I'd like to see what interest there is for a new game here, I'm happy with most formats of operation, from the dedicated Imperialists to pirates and raiders, or traders and merchants. It really depends on where the main interest lies.


----------



## Knightofni (Aug 3, 2010)

Well I'd most certainly be interested in a rogue trader RP, i'd prolly some captains lackey(had an idea for an ex arbites judge running through my head). As for finding GMs... Quite difficult as you say... Volunteers? XD


----------



## darkreever (Apr 3, 2008)

A rogue trader, or something along those lines, RP would be interesting to see. A big thing to keep in mind with such a thing, though, is that you would have to focus much, much, much less on combat and fighting and more on interaction, puzzles of one kind of another, and problem solving.


Hopefully we will see such a thing in the near future, and it will blow many of us away and leave us reeling to catch up to its quality.:biggrin:


----------



## Angel Encarmine (Jul 5, 2011)

I would def be interested in a rogue trader RP although they are sooo rare lol


----------



## Nicholas Hadrian (Mar 20, 2011)

I'll agree it's an interesting plot idea, think of it, intrigue, adventure romance! a 41st millenium Errol Flynn!


----------



## emporershand89 (Jun 11, 2010)

Amen, I love rogue Trader, I'd gladely join but make sure you get the new 2.3 version of it cause it allowws for use of the Webway and certain Dark Mechanicum features.

Love it, lets do it


----------



## DasOmen (Mar 10, 2011)

now only thing is, is this lad talking rogue trader by fantasy flight games, same lads who did the dark heresy series and the deathwatch? and is this person looking for a game like our deathwatch RP which uses many of the features from the deathwatch book, or is he looking for well, a little more custom game that's not influenced by fantasy flight's books? 

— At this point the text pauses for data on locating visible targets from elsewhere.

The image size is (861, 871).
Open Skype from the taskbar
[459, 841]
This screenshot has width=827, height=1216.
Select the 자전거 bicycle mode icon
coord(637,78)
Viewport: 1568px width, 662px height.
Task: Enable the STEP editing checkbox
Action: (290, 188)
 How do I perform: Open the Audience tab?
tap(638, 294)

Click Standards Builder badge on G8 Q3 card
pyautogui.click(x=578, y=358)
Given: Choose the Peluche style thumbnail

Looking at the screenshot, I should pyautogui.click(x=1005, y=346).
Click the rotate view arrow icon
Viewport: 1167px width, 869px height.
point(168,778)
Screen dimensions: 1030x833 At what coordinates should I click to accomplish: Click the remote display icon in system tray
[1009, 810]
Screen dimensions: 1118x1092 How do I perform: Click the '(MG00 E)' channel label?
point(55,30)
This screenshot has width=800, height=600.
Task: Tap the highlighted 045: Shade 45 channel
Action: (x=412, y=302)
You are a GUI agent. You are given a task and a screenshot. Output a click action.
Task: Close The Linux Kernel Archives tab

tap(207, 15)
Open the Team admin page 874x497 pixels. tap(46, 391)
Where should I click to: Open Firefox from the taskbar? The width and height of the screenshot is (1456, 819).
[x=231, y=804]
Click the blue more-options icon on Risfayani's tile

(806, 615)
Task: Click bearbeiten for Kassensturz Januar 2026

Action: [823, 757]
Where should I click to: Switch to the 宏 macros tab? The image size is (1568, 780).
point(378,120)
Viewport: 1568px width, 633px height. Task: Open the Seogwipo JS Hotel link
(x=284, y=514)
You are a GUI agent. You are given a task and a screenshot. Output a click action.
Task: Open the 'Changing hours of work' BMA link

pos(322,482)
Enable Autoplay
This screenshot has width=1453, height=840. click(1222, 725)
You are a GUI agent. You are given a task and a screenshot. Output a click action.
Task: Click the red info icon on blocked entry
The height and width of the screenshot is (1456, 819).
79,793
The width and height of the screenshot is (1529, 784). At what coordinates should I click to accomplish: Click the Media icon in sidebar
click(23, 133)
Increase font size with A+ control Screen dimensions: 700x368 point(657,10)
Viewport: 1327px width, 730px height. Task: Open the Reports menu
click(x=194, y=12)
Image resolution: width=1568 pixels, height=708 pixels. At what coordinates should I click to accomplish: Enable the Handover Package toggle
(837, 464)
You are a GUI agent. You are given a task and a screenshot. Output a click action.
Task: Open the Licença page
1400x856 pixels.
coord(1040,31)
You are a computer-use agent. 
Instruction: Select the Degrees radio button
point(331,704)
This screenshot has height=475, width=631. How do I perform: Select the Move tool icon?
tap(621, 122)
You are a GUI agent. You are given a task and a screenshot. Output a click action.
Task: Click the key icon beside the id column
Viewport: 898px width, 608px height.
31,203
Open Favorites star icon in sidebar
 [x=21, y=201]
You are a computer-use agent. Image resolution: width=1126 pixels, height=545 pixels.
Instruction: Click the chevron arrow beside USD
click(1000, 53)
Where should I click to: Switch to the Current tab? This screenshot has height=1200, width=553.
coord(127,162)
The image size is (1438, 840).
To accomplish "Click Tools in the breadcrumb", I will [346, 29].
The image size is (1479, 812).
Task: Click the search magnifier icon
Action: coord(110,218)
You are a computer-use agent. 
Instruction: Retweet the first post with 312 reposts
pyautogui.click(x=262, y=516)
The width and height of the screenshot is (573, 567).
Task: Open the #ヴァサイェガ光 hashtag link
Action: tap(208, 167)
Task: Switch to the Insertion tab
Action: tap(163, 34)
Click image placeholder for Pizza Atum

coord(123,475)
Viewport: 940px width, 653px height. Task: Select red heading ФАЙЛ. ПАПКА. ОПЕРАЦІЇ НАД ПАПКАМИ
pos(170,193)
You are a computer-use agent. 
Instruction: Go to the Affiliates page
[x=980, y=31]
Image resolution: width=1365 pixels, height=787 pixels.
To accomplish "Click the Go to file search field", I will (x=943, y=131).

if anything due to the similarities i'd suggest starting out with dark heresy to get your mind in the whole rules, regulations, and the shiny sparkly bits. and then later after that RP is under your belt, you can use the more advanced rogue trader.


----------



## Retias (Aug 13, 2011)

I was talking about FFG's books, aye.  And I promise you, I've played a whole heap of Dark Heresy, Rogue Trader and Deathwatch games, all under that system.


----------